According to education officials, the Nevada school system did not get the same percentage of money from the state budget as in previous years. In addition, the governor’s recent 4.5-percent reduction in the current budget further impacted the school system in negative fashion.
To combat the shortfall, the teacher’s union is proposing to introduce a ballot question to raise the state’s gaming tax to help the underfunded education system.
In the past there have been numerous attempts to create a state lottery, the primary function of which would be to fund education. The most notable have come from former lieutenant governor candidate Bill Boyd in 1982 and by local activist David Farside a few years ago. Both attempts were shot down by legislators, probably at the behest of the gaming industry.
The interesting thing about both the Boyd and Farside approaches was that they offered gaming the option of having lottery ticket sales in only the larger hotel-casinos. In addition to creating foot traffic through those establishments the house would “rake off” a 10-percent commission on the lottery ticket sales — a nice “hold” that would come at no risk to the house and be accomplished in the rather small space of a single ticket window at the cashier’s cage. In addition, when someone hit the “big win,” the major casinos could rotate the award ceremony, which would be done up in true Nevada style and garner even further publicity for the Silver State.
Detractors in Carson City said that a lottery would not be good for Nevada since it would siphon off money that might be spent at other games. To counter that, Farside pointed to Atlantic City, where the New Jersey lottery has had little or no effect on the casino profits.

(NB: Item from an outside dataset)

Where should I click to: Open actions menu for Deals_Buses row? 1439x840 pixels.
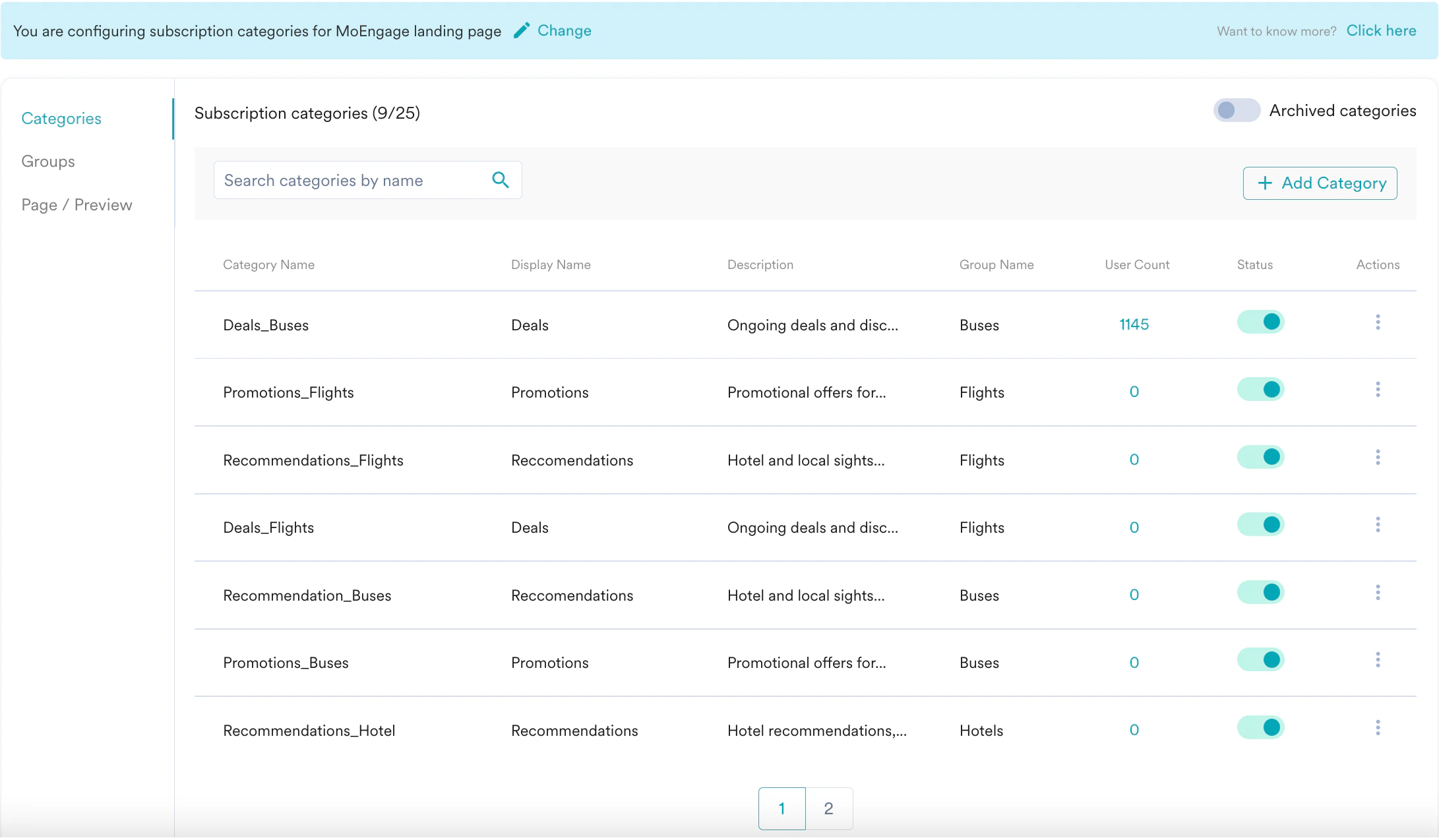(1378, 322)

Another argument that lottery naysayers used was that Nevada’s population was too small to have a big enough lottery jackpot to interest ticket buyers. This was countered by the fact that nearly 40 million tourists visit Nevada annually and many of them would also be lottery players.
A further detraction to the lottery was that it would be economically harmful to our citizenry since lottery players would be spending the “grocery money” to buy Nevada tickets. Strangely enough, for years two of the biggest sellers of California Lottery tickets have been in northern Nevada at Hallelujah Junction and the Gold Ranch in Verdi. Quite possibly the ticket buyers at those two locations aren’t all driving over here from California to buy their chance at a fortune. In effect, all those Nevadans who have been, and would be, playing the lottery might rather see their dollars going into their home state than into the coffers of the Golden State.
Another factor in favor of a lottery for Nevada is that there is an agency already in place, the Gaming Control Board, that could be charged with its operation, thus eliminating the need for the creation of another expensive state agency.
Perhaps the gamers should consider which poison is more palatable — an increase in taxes or a lottery from which they can draw a healthy commission.
Just tune into the Turner Classic Movie channel on Charter cable if you want to check out some celebrities that used to frequent this area.
The latest example was last weekend when the black and white sci-fi thriller “Them” aired on TCM. The early 1950s movie starred James Arness and Edmund Gwenn. For Arness it was before his long-running “Gunsmoke” series that eventually earned him the Reno Silver Spurs award. It was when he arrived in Reno to receive his “Spurs” that we got to know the towering actor up close and personal. Like most big men, Arness was a quiet, soft-spoken, easy-going individual. One of his main claims to fame was the fact that he was several inches taller than megastar John Wayne, with whom he appeared in several flicks. In “Them,” he played a courageous hero battling giant mutated ants that had been created by the nation’s first atomic blast at Alamagordo.
In “Them,” the diminutive Edmund Gwenn looked even smaller in the scenes where he stood toe-to-toe with Arness. Gwenn played a scientist who was an expert on the life and behavior of ants. A half dozen years earlier he had been in Reno on the university campus where he co-starred in “Apartment for Peggy” with William Holden and Jeanne Crain. At that time he was a charming raconteur with a great sense of humor as he regaled us with show business stories between takes.
Harry Spencer is a Reno freelance writer.